A complete transcription of the material, exact in every line, is what is wanted.

**RECORD EXTRACTS**
+ + + +

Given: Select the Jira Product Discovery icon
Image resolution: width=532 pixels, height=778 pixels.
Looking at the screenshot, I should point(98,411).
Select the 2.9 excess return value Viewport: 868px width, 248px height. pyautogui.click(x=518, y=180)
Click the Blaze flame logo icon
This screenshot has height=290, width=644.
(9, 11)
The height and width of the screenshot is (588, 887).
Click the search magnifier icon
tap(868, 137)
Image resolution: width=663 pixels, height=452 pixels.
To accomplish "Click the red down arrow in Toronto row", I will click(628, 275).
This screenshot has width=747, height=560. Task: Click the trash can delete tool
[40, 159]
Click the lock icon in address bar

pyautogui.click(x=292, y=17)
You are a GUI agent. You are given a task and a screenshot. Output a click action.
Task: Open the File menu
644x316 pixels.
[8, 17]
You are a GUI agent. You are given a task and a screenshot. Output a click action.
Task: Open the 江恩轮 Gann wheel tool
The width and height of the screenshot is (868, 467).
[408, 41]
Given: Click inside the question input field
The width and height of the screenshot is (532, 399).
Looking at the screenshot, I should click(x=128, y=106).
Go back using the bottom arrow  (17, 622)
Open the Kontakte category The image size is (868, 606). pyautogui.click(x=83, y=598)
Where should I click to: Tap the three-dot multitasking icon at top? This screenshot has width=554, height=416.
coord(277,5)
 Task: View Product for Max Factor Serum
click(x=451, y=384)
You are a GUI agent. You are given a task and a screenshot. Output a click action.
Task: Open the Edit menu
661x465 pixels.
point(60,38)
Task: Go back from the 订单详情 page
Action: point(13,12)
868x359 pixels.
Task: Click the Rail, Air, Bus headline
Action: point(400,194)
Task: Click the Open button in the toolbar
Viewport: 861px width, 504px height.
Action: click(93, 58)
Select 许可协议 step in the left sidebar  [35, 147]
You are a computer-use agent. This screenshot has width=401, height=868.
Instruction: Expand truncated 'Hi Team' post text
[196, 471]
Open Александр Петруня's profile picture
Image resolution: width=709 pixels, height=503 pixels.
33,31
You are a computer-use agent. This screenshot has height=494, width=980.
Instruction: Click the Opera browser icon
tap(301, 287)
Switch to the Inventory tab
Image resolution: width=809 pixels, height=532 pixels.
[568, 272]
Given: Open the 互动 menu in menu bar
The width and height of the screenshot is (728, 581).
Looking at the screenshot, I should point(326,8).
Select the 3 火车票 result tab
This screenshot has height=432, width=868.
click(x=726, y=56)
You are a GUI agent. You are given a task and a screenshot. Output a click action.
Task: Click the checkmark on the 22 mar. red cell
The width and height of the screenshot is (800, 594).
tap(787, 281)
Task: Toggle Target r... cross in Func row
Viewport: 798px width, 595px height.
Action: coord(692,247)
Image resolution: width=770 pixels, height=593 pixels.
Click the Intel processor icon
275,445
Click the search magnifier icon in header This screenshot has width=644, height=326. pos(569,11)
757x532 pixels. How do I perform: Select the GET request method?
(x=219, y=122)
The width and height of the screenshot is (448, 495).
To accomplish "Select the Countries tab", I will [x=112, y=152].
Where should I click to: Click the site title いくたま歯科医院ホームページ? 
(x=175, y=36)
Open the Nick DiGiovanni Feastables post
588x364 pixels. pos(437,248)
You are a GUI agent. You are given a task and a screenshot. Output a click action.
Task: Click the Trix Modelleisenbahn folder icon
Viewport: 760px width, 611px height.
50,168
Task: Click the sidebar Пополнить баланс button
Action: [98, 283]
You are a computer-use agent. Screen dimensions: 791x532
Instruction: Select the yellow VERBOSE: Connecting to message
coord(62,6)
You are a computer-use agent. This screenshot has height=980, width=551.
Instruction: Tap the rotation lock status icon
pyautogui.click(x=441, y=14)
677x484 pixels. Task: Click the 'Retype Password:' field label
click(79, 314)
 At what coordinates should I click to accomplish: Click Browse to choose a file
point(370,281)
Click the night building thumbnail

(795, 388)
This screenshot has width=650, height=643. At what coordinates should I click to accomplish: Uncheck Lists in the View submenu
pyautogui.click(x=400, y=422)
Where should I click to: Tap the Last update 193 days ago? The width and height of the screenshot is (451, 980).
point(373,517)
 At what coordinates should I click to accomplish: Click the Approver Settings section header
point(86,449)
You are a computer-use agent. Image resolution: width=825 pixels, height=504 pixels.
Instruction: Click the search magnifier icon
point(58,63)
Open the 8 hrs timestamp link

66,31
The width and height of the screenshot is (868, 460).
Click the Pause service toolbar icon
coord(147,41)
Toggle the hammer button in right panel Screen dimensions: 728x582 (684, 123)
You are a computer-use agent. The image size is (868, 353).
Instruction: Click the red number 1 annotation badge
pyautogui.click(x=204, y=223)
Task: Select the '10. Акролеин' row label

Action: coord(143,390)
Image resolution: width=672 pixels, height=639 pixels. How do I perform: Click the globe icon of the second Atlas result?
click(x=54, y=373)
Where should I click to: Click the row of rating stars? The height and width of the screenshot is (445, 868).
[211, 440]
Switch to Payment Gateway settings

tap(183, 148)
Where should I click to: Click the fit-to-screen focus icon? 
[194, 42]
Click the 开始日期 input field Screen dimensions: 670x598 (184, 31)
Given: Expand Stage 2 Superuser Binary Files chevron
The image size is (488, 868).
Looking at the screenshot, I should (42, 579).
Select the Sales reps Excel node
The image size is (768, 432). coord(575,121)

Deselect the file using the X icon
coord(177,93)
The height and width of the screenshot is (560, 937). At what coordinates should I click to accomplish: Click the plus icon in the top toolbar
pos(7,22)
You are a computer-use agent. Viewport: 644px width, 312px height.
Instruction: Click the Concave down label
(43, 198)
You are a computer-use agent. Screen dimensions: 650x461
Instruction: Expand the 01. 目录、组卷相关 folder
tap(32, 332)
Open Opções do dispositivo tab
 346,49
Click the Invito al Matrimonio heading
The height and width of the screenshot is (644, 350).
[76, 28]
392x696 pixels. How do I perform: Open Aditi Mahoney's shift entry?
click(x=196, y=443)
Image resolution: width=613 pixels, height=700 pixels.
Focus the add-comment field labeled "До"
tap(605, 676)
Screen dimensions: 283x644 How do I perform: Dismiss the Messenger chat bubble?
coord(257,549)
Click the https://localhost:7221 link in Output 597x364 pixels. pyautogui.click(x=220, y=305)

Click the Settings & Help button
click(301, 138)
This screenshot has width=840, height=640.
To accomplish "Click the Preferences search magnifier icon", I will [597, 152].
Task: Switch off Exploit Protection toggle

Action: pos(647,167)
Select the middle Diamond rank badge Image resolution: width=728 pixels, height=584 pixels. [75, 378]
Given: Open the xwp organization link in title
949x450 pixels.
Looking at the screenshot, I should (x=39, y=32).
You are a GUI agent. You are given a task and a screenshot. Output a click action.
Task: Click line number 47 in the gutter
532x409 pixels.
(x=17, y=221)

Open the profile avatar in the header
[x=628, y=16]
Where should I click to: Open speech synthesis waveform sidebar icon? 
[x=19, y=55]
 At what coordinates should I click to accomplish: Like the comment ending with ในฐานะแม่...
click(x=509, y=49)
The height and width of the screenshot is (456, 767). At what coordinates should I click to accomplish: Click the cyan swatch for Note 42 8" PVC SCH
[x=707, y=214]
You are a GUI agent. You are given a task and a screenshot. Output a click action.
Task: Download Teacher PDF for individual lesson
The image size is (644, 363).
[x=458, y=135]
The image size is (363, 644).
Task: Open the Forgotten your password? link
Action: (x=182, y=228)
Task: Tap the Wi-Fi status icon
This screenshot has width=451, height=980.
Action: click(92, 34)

+ + + +

**RESULT OF THIS EXERCISE**
Given: Select the Jira Product Discovery icon
Image resolution: width=532 pixels, height=778 pixels.
Looking at the screenshot, I should point(98,411).
Select the 2.9 excess return value Viewport: 868px width, 248px height. pyautogui.click(x=518, y=180)
Click the Blaze flame logo icon
This screenshot has height=290, width=644.
(9, 11)
The height and width of the screenshot is (588, 887).
Click the search magnifier icon
tap(868, 137)
Image resolution: width=663 pixels, height=452 pixels.
To accomplish "Click the red down arrow in Toronto row", I will click(628, 275).
This screenshot has width=747, height=560. Task: Click the trash can delete tool
[40, 159]
Click the lock icon in address bar

pyautogui.click(x=292, y=17)
You are a GUI agent. You are given a task and a screenshot. Output a click action.
Task: Open the File menu
644x316 pixels.
[8, 17]
You are a GUI agent. You are given a task and a screenshot. Output a click action.
Task: Open the 江恩轮 Gann wheel tool
The width and height of the screenshot is (868, 467).
[408, 41]
Given: Click inside the question input field
The width and height of the screenshot is (532, 399).
Looking at the screenshot, I should click(x=128, y=106).
Go back using the bottom arrow  (17, 622)
Open the Kontakte category The image size is (868, 606). pyautogui.click(x=83, y=598)
Where should I click to: Tap the three-dot multitasking icon at top? This screenshot has width=554, height=416.
coord(277,5)
 Task: View Product for Max Factor Serum
click(x=451, y=384)
You are a GUI agent. You are given a task and a screenshot. Output a click action.
Task: Open the Edit menu
661x465 pixels.
point(60,38)
Task: Go back from the 订单详情 page
Action: point(13,12)
868x359 pixels.
Task: Click the Rail, Air, Bus headline
Action: point(400,194)
Task: Click the Open button in the toolbar
Viewport: 861px width, 504px height.
Action: click(93, 58)
Select 许可协议 step in the left sidebar  [35, 147]
You are a computer-use agent. This screenshot has width=401, height=868.
Instruction: Expand truncated 'Hi Team' post text
[196, 471]
Open Александр Петруня's profile picture
Image resolution: width=709 pixels, height=503 pixels.
33,31
You are a computer-use agent. This screenshot has height=494, width=980.
Instruction: Click the Opera browser icon
tap(301, 287)
Switch to the Inventory tab
Image resolution: width=809 pixels, height=532 pixels.
[568, 272]
Given: Open the 互动 menu in menu bar
The width and height of the screenshot is (728, 581).
Looking at the screenshot, I should point(326,8).
Select the 3 火车票 result tab
This screenshot has height=432, width=868.
click(x=726, y=56)
You are a GUI agent. You are given a task and a screenshot. Output a click action.
Task: Click the checkmark on the 22 mar. red cell
The width and height of the screenshot is (800, 594).
tap(787, 281)
Task: Toggle Target r... cross in Func row
Viewport: 798px width, 595px height.
Action: coord(692,247)
Image resolution: width=770 pixels, height=593 pixels.
Click the Intel processor icon
275,445
Click the search magnifier icon in header This screenshot has width=644, height=326. pos(569,11)
757x532 pixels. How do I perform: Select the GET request method?
(x=219, y=122)
The width and height of the screenshot is (448, 495).
To accomplish "Select the Countries tab", I will [x=112, y=152].
Where should I click to: Click the site title いくたま歯科医院ホームページ? 
(x=175, y=36)
Open the Nick DiGiovanni Feastables post
588x364 pixels. pos(437,248)
You are a GUI agent. You are given a task and a screenshot. Output a click action.
Task: Click the Trix Modelleisenbahn folder icon
Viewport: 760px width, 611px height.
50,168
Task: Click the sidebar Пополнить баланс button
Action: [98, 283]
You are a computer-use agent. Screen dimensions: 791x532
Instruction: Select the yellow VERBOSE: Connecting to message
coord(62,6)
You are a computer-use agent. This screenshot has height=980, width=551.
Instruction: Tap the rotation lock status icon
pyautogui.click(x=441, y=14)
677x484 pixels. Task: Click the 'Retype Password:' field label
click(79, 314)
 At what coordinates should I click to accomplish: Click Browse to choose a file
point(370,281)
Click the night building thumbnail

(795, 388)
This screenshot has width=650, height=643. At what coordinates should I click to accomplish: Uncheck Lists in the View submenu
pyautogui.click(x=400, y=422)
Where should I click to: Tap the Last update 193 days ago? The width and height of the screenshot is (451, 980).
point(373,517)
 At what coordinates should I click to accomplish: Click the Approver Settings section header
point(86,449)
You are a computer-use agent. Image resolution: width=825 pixels, height=504 pixels.
Instruction: Click the search magnifier icon
point(58,63)
Open the 8 hrs timestamp link

66,31
The width and height of the screenshot is (868, 460).
Click the Pause service toolbar icon
coord(147,41)
Toggle the hammer button in right panel Screen dimensions: 728x582 (684, 123)
You are a computer-use agent. The image size is (868, 353).
Instruction: Click the red number 1 annotation badge
pyautogui.click(x=204, y=223)
Task: Select the '10. Акролеин' row label

Action: coord(143,390)
Image resolution: width=672 pixels, height=639 pixels. How do I perform: Click the globe icon of the second Atlas result?
click(x=54, y=373)
Where should I click to: Click the row of rating stars? The height and width of the screenshot is (445, 868).
[211, 440]
Switch to Payment Gateway settings

tap(183, 148)
Where should I click to: Click the fit-to-screen focus icon? 
[194, 42]
Click the 开始日期 input field Screen dimensions: 670x598 (184, 31)
Given: Expand Stage 2 Superuser Binary Files chevron
The image size is (488, 868).
Looking at the screenshot, I should (42, 579).
Select the Sales reps Excel node
The image size is (768, 432). coord(575,121)

Deselect the file using the X icon
coord(177,93)
The height and width of the screenshot is (560, 937). At what coordinates should I click to accomplish: Click the plus icon in the top toolbar
pos(7,22)
You are a computer-use agent. Viewport: 644px width, 312px height.
Instruction: Click the Concave down label
(43, 198)
You are a computer-use agent. Screen dimensions: 650x461
Instruction: Expand the 01. 目录、组卷相关 folder
tap(32, 332)
Open Opções do dispositivo tab
 346,49
Click the Invito al Matrimonio heading
The height and width of the screenshot is (644, 350).
[76, 28]
392x696 pixels. How do I perform: Open Aditi Mahoney's shift entry?
click(x=196, y=443)
Image resolution: width=613 pixels, height=700 pixels.
Focus the add-comment field labeled "До"
tap(605, 676)
Screen dimensions: 283x644 How do I perform: Dismiss the Messenger chat bubble?
coord(257,549)
Click the https://localhost:7221 link in Output 597x364 pixels. pyautogui.click(x=220, y=305)

Click the Settings & Help button
click(301, 138)
This screenshot has width=840, height=640.
To accomplish "Click the Preferences search magnifier icon", I will [597, 152].
Task: Switch off Exploit Protection toggle

Action: pos(647,167)
Select the middle Diamond rank badge Image resolution: width=728 pixels, height=584 pixels. [75, 378]
Given: Open the xwp organization link in title
949x450 pixels.
Looking at the screenshot, I should (x=39, y=32).
You are a GUI agent. You are given a task and a screenshot. Output a click action.
Task: Click line number 47 in the gutter
532x409 pixels.
(x=17, y=221)

Open the profile avatar in the header
[x=628, y=16]
Where should I click to: Open speech synthesis waveform sidebar icon? 
[x=19, y=55]
 At what coordinates should I click to accomplish: Like the comment ending with ในฐานะแม่...
click(x=509, y=49)
The height and width of the screenshot is (456, 767). At what coordinates should I click to accomplish: Click the cyan swatch for Note 42 8" PVC SCH
[x=707, y=214]
You are a GUI agent. You are given a task and a screenshot. Output a click action.
Task: Download Teacher PDF for individual lesson
The image size is (644, 363).
[x=458, y=135]
The image size is (363, 644).
Task: Open the Forgotten your password? link
Action: (x=182, y=228)
Task: Tap the Wi-Fi status icon
This screenshot has width=451, height=980.
Action: click(92, 34)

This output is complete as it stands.